┌────────

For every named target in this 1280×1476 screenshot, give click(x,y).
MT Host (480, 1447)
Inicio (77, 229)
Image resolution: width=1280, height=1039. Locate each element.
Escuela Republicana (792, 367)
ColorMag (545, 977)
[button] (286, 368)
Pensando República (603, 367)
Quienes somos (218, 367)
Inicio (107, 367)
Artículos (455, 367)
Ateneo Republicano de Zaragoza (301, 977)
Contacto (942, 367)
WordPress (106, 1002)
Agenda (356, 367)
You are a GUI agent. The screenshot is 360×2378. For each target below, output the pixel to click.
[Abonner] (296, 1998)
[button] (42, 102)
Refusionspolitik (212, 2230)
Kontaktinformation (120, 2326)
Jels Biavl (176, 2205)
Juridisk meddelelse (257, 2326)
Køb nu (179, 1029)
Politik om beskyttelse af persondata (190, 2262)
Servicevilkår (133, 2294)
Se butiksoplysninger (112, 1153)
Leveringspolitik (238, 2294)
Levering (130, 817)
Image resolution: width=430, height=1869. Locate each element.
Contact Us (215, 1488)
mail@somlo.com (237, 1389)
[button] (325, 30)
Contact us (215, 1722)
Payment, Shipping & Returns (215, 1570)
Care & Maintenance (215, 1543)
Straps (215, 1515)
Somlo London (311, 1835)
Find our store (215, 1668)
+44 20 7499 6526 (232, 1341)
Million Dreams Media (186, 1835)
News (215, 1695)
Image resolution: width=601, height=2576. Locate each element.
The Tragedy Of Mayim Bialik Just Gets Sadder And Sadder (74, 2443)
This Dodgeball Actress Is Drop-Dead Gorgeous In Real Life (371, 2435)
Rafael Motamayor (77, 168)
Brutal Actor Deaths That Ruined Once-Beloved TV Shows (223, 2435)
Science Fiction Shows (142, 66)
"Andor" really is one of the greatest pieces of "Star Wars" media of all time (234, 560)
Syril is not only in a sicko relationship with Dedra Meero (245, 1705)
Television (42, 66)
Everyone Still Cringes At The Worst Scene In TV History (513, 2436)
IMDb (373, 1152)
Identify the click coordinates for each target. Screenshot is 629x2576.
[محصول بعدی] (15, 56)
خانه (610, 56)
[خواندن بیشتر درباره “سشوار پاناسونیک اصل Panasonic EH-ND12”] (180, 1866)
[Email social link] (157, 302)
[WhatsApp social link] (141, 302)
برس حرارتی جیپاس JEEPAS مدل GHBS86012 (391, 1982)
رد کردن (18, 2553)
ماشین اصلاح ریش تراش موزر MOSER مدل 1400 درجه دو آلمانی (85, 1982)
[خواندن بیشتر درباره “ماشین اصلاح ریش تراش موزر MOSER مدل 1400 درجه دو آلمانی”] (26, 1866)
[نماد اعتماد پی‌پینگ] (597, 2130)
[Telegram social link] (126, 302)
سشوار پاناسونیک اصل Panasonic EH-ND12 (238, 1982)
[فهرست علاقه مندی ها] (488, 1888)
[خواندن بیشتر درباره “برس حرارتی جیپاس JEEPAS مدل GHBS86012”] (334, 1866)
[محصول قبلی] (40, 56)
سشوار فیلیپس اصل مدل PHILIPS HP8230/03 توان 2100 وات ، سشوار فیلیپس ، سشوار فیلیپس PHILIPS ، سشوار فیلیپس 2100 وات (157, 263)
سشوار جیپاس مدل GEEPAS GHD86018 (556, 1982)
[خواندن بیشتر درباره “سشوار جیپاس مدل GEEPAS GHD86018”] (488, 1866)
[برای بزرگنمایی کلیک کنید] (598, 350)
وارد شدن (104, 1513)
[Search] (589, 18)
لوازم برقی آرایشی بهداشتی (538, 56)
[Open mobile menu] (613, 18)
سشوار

└────────

Each line in the entries above, starting at the line with "Contact Us (215, 1488)" and ending at the line with "6526 (232, 1341)", is to be printed exactly, and only those lines.

Contact Us (215, 1488)
mail@somlo.com (237, 1389)
[button] (325, 30)
Contact us (215, 1722)
Payment, Shipping & Returns (215, 1570)
Care & Maintenance (215, 1543)
Straps (215, 1515)
Somlo London (311, 1835)
Find our store (215, 1668)
+44 20 7499 6526 (232, 1341)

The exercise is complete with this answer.